Nach Einschät­zung der Briten verfü­gen die Russen zwar über kampf­fä­hi­ge Flugzeu­ge, sind aber nicht entspre­chend für moder­ne Luftwaf­fen­ein­sät­ze ausge­bil­det. Die russi­sche Ausbil­dung bei der Luftwaf­fe habe sich mutmaß­lich jahre­lang stärker darauf konzen­triert, hochran­gi­ge Militärs zu beein­dru­cken als dynami­sche Einsatz­sze­na­ri­en verschie­de­ner Truppen zu trainie­ren, hieß es.

Ein Verletz­ter bei erneu­tem Beschuss russi­scher Grenzregion

In der westrus­si­schen Region Brjansk an der Grenze zur Ukrai­ne ist ein Mann nach offizi­el­len Angaben durch Artil­le­rie­be­schuss verletzt worden. «Heute morgen wurde die Ortschaft Susem­ka durch die ukrai­ni­schen Streit­kräf­te beschos­sen», teilte der Gouver­neur der Region Brjansk, Alexan­der Bogomas, in seinem Telegram-Kanal mit. Eine Person sei dabei «zu Schaden gekom­men», mehre­re «Objek­te» beschä­digt worden.

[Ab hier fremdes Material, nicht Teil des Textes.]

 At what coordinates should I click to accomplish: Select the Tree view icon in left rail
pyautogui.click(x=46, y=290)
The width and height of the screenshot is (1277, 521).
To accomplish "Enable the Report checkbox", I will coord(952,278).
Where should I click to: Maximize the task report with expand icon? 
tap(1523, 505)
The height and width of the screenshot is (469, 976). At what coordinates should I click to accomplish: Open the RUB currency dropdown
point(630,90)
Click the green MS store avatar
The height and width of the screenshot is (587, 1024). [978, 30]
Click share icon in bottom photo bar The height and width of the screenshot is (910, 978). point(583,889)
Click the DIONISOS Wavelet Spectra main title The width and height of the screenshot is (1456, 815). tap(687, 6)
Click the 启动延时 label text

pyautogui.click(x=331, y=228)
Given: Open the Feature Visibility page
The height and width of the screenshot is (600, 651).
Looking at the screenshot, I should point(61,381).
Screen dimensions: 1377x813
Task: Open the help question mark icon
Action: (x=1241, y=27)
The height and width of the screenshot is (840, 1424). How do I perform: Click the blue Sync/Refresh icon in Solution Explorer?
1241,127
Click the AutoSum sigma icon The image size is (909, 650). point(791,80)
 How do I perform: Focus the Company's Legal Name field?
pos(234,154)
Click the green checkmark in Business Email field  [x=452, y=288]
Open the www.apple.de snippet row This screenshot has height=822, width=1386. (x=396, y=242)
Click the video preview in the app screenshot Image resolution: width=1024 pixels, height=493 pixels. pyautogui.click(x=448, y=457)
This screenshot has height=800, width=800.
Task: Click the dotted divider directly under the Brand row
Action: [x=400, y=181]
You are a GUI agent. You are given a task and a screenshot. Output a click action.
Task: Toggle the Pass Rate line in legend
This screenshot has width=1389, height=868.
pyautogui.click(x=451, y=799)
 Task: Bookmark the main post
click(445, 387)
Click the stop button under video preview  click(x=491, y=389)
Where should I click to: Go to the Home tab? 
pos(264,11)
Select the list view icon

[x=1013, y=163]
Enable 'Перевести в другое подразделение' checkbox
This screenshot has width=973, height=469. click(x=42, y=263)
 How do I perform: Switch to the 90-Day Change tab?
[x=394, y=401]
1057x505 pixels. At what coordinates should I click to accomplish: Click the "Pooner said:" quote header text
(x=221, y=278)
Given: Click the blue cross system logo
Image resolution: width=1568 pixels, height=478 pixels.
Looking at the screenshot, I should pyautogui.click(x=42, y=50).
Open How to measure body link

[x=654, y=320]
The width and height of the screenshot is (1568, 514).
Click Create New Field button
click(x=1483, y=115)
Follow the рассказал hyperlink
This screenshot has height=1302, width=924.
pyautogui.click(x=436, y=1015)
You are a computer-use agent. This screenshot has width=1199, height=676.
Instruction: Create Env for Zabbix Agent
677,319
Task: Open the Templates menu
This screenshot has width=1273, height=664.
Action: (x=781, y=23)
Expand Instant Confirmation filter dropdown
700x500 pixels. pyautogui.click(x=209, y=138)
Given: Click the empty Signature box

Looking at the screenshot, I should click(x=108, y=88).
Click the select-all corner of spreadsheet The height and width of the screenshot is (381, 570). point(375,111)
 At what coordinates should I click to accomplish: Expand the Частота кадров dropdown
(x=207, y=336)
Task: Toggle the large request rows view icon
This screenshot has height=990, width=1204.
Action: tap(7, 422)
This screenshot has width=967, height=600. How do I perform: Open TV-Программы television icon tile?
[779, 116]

Bei dem Verletz­ten soll es sich um einen Mitar­bei­ter des örtli­chen Energie­ver­sor­gers handeln. Er erhielt demnach leich­te Hautver­let­zun­gen durch Split­ter. Beschä­digt wurden ein Einfa­mi­li­en- und zwei Mehrfa­mi­li­en­häu­ser. Darüber hinaus wurde die Strom­ver­sor­gung der Ortschaft teilwei­se lahmgelegt.

Das bringt der Tag

Der Krieg in der Ukrai­ne und die Unter­stüt­zung für das von Russland angegrif­fe­ne Land stehen im Mittel­punkt eines Gipfel­tref­fens und Wirtschafts­fo­rums der Staaten der sogenann­ten Drei-Meeres-Initia­ti­ve. Zu der 2015 von Polen und Kroati­en ins Leben gerufe­nen Gruppe gehören zwölf EU-Staaten in Mittel- und Osteu­ro­pa zwischen Ostsee, Adria und Schwar­zem Meer. Das zweitä­gi­ge Treffen, das am Montag (13.00 Uhr) beginnt, findet in der letti­schen Haupt­stadt Riga statt.

In Luxem­burg tagen derweil die EU-Außen­mi­nis­ter. Auch bei diesem Treffen soll es maßgeb­lich um die jüngs­ten Entwick­lun­gen in der Ukrai­ne gehen.